_Work to do:_
Please tell me which two MPs, according to the excerpt on attacks against Max Chandler-Mather, complained to the Speaker.

======== Extract ========

Two MPs have made complaints to the Speaker of the House of Representatives about “vicious” attacks on first-term Greens MP Max Chandler-Mather amid a stalemate in parliament over an Albanese government policy to boost affordable housing.

Independent Helen Haines and the Liberal National Party’s Michelle Landry have spoken to Speaker Milton Dick to raise concerns about Labor MPs allegedly personally abusing the Greens’ housing and homelessness spokesman in parliament.

Independent MP Helen Haines (left) and the LNP’s Michelle Landry (right) have spoken to the Speaker about Labor MPs allegedly abusing the Greens’ Max Chandler-Mather in parliament.

Independent MP Helen Haines (left) and the LNP’s Michelle Landry (right) have spoken to the Speaker about Labor MPs allegedly abusing the Greens’ Max Chandler-Mather in parliament.Credit: Alex Ellinghausen/Rhett Wyman

Haines, who spoke to Dick months ago, and Landry, who made her complaint this month, did so independently and without being asked by the member for Griffith, who said Labor knew its housing policies were indefensible “so they resort to personal attacks”.

======== Records shown ========

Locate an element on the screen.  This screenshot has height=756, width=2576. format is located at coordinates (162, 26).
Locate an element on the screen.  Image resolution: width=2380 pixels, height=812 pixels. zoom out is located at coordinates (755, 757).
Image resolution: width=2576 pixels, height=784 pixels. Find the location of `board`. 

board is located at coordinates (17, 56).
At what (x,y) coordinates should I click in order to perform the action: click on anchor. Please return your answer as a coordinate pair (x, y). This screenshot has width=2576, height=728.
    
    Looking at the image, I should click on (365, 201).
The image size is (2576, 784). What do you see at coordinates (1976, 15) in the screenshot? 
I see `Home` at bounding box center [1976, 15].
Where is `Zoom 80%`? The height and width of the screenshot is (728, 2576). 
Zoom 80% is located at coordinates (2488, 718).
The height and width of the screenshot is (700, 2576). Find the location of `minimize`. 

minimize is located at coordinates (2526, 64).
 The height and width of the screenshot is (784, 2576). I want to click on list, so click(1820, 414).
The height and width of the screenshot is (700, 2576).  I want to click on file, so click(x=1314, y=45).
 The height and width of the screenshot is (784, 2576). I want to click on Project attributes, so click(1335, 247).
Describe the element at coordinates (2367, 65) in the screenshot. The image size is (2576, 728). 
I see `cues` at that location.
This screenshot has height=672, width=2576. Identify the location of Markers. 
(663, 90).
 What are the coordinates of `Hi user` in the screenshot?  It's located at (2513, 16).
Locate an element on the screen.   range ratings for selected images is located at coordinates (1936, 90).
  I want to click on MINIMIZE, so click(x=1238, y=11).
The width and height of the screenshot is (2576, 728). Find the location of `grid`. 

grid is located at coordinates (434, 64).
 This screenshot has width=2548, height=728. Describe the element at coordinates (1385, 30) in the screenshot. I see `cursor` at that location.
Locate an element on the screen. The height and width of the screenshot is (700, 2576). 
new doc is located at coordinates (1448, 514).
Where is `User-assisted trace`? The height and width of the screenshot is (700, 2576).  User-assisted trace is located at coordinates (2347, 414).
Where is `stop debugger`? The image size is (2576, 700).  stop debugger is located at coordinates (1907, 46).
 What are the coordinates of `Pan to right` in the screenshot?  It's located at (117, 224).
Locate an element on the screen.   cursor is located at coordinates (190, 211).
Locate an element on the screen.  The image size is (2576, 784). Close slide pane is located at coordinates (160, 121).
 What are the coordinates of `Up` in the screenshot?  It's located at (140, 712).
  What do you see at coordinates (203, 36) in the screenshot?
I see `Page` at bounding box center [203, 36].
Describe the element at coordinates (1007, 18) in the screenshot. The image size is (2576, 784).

========

_Solution to this exercise:_
Independent MP Helen Haines and the Liberal National Party's Michelle Landry.